The Trump administration is planning to make it easier to discipline—and potentially fire—career officials in senior positions across the government. It would affect about 50,000 workers. They currently have security on a par with tenure. It’s almost impossible to fire them, and if you discipline them, you put yourself at risk. The union might go on a campaign against you, reports the Wall Street Journal.
The change is a rule that creates a new category of workers for high-ranking employees. Those are the workers responsible for executing the administration’s policies. They are the employees who serve at the president’s discretion. This is the group that comes under the term “deep state,” the “saboteurs.”
Currently, when they face discipline, they appeal to a so-called independent board. That would end.
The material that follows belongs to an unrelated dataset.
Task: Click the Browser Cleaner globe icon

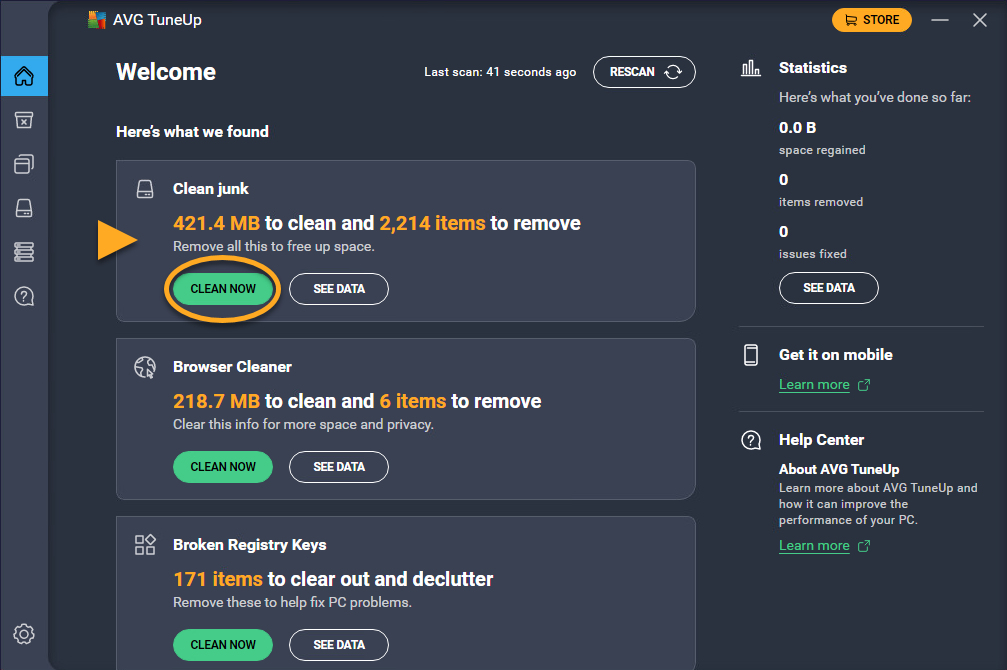Action: pos(145,367)
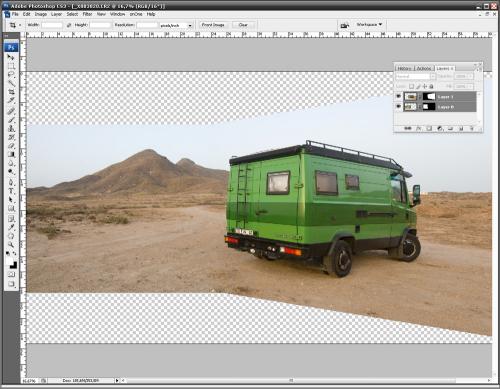Toggle lock all icon in Layers panel
Viewport: 500px width, 389px height.
431,86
Office of Personnel Management officials said the rule is partially aimed at federal workers who impede Trump’s policies.
Right!
Federal worker unions worry that Trump’s advisers could use the new rules as a pretext to oust government workers whose political views are at odds with the president’s. That is a concern, but he can’t fire every federal worker, and they are almost all opposed to Republicans. However, as long as they do their jobs, they should have nothing to worry about.
2.3 million people are working for the federal government as civilians. It’s not a large percentage.
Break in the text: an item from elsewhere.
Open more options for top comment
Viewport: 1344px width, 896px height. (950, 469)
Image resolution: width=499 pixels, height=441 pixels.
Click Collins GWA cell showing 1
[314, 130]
OPM officials said the administration won’t discipline employees based on their political party or ask who they worked for. They said the rule won’t be used to justify mass layoffs, adding that the administration will adhere to federal regulations that protect whistleblowers.
After OPM compiles the list of the employees who will go into this category, Trump will issue an executive order that places specific positions in the new category.
Shortly before leaving office at the end of his first term, Trump issued an executive order that made similar changes to how federal workers are classified. President Joe Biden rescinded the executive order.
The final rule cites several examples of behavior that could result in disciplinary action, including leaks to the media to subvert policy. It cites an email from an Equal Employment Opportunity Commission administrative judge to then-acting EEOC Chair Andrea Lucas and all EEOC employees, sent shortly after Trump’s inauguration, stating, “I will not participate in attempts to target private citizens and colleagues through the recent illegal executive orders.”
“If you’ve announced to all of your co-workers that you hate the administration…and then you perform badly at your job, and you don’t do anything,” Kupor said, “the fact that you said you’re going to resist all of your co-workers is something that could be taken into account.”
The Government Accountability Project and the National Active and Retired Federal Employees Association sued the Trump administration last year after Trump signed the executive order that led to the rule’s publication on Thursday. The group said the administration’s planned move ignores a 1978 law that provides job protections to career federal employees and limits at-will employment to political appointees.
“It will be much easier for the administration to squelch dissent or to thwart the work of civil servants who are trying to ensure that they are performing due diligence when it comes to policy development,” said Love Rutledge, a coach for federal employees.
Federal employees like employees in the private sector are employed to do their job, only their defined job and not undermine their employers. Refusing to do or slow walking a legal work assignment that is against their beliefs is undermining their employer and if they work within the administration their employer is the sitting president. Private sector employees are fired… Read more »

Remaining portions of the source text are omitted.